Je passe par dessus une infinité d'autres, dont Voltaire lui-même m'auroit fourni quelques uns des plus curieux, et j'arrive à un dernier, qu'on ne s'attendroit pas, j'en suis sûr, à rencontrer ici. Francion, devenu charlatan, s'avise d'un moyen ingénieux pour découvrir les femmes qui ont violé la fidélité conjugale (10e livre): il déclare que les maris trompés doivent être, le lendemain, métamorphosés en chiens; l'un d'eux, au point du jour, feint d'aboyer comme un gros dogue, et sa moitié, effrayée et tremblante, lui fait sa confession. Or on peut se rappeler avoir vu au Vaudeville, il y a quatre ou cinq ans, une petite comédie, intitulée, je crois, la Dame de Pique, qui reposoit absolument sur la même donnée et sur des développemens tout à fait analogues, avec quelques différences secondaires de détail. Ce ne sont donc pas seulement les érudits qui lisent et qui étudient Francion.

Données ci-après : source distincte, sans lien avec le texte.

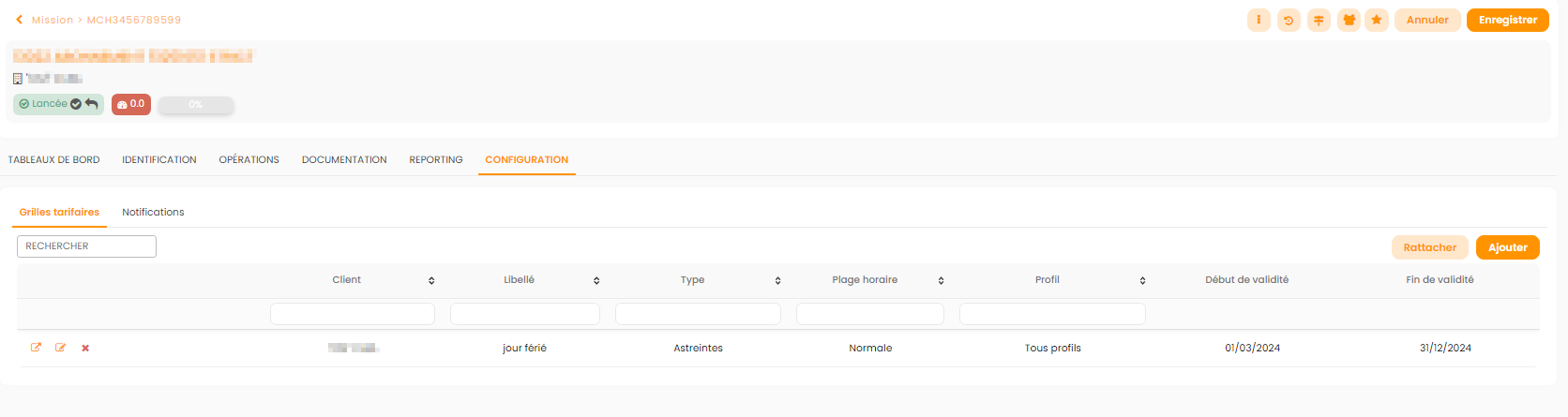1568x417 pixels.
Task: Click the signpost icon in header
Action: [1319, 20]
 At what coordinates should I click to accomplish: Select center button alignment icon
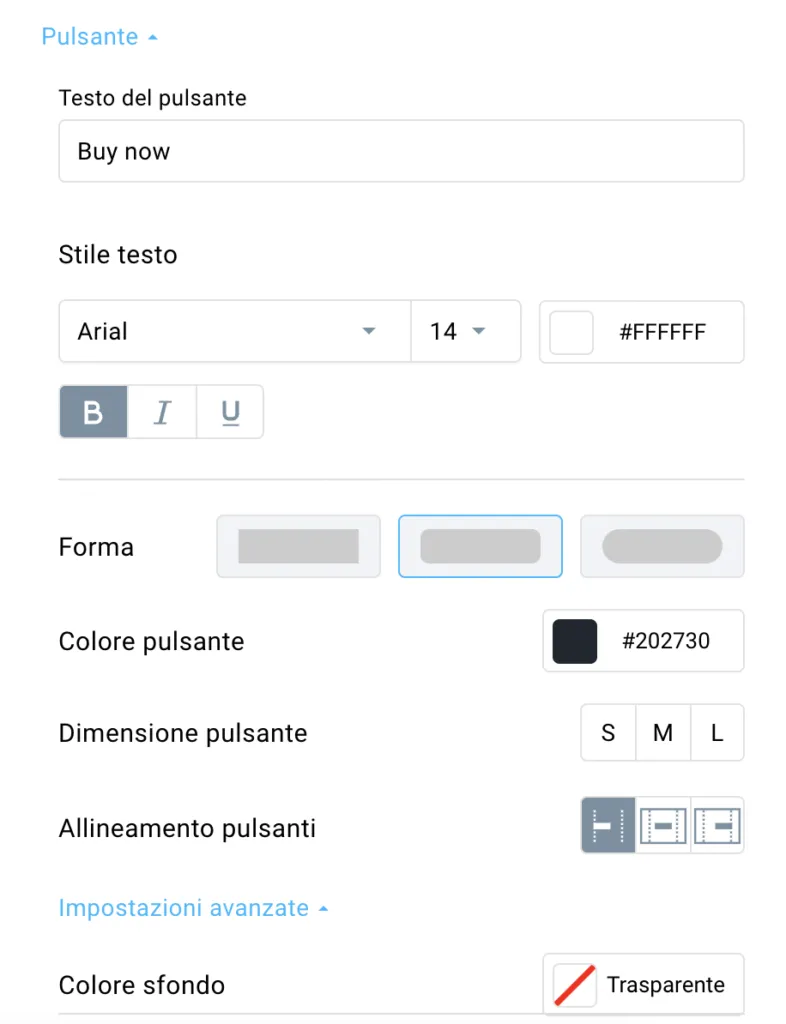coord(663,825)
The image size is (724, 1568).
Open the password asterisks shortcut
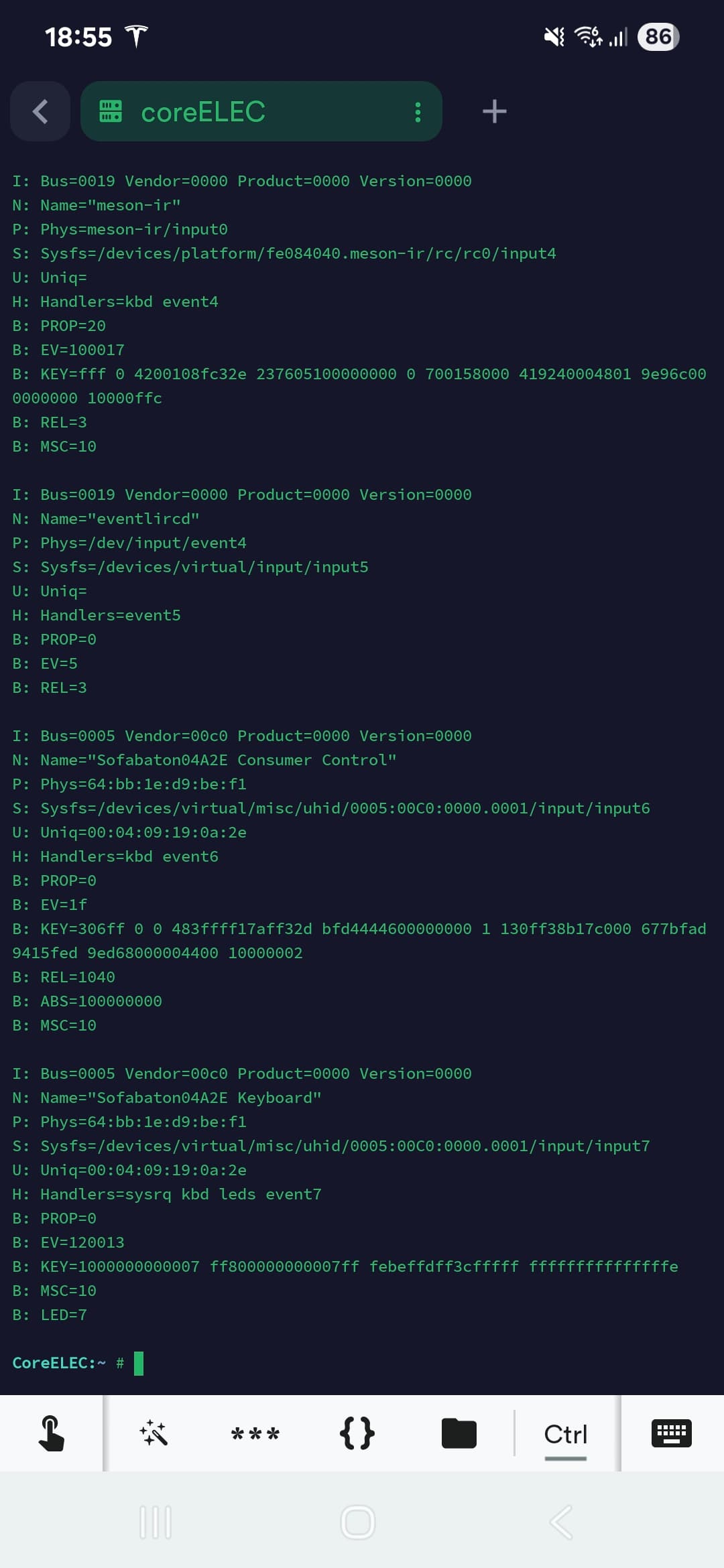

Ce livre eut un succès prodigieux: on le réimprima soixante fois dans le courant du siècle, on le traduisit ou on l'imita dans presque toutes les langues; Gillet de la Tessonnerie en tira une comédie du même titre. Néanmoins Sorel, qui l'avoit publié sous le nom de Moulinet du Parc, ne voulut jamais en avouer franchement la paternité, sans doute à cause des gravelures innombrables et souvent dégoûtantes qu'il renferme, et dont son titre officiel d'historiographe lui faisoit un devoir de rougir. Un fait singulier et un contraste bizarre, c'est que, même dans son ouvrage, il mêle à ses saletés les réflexions les plus morales et les plus édifiantes, et que souvent il tâche, après coup, de déduire d'une page obscène, comme pour s'excuser, de sages et vertueuses conclusions. Il respecte toujours la religion proprement dite, même quand il outrage le plus les moeurs, et, dans une grande débauche qui dépasse de bien loin l'orgie de Couture, l'un des conviés voulant commencer un conte gras sur un prêtre, il lui fait imposer silence avec indignation, et s'emporte contre Erasme, Rabelais, Marot, la Reine de Navarre, qui ont mis le clergé en scène dans leurs contes licencieux, tandis qu'il a eu un grand soin de n'y pas toucher dans Francion.

Ce désaveu, dont pourtant il prit soin quelquefois d'atténuer la portée, laissa le champ libre à la tourbe des auteurs de bonne volonté trop pauvres pour créer un ouvrage de leur propre fonds, et, son succès aidant, ce roman fut considéré comme une sorte de canevas commun sur lequel chacun pouvoit broder à sa guise.